DESCRIPTION OF THE TASK =>
Reproduce the listing from the line containing "Where should I" through the end of the listing, including the request lines, and raise every coordinate in the answers by 123.

-- Begin MATERIAL FOR THIS EXERCISE --

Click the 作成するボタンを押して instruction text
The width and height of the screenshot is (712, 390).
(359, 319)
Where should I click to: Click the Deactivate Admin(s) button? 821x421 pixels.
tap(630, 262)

-- End MATERIAL FOR THIS EXERCISE --

RESPONSE FOR THIS EXERCISE =>
Where should I click to: Click the Deactivate Admin(s) button? 821x421 pixels.
tap(753, 385)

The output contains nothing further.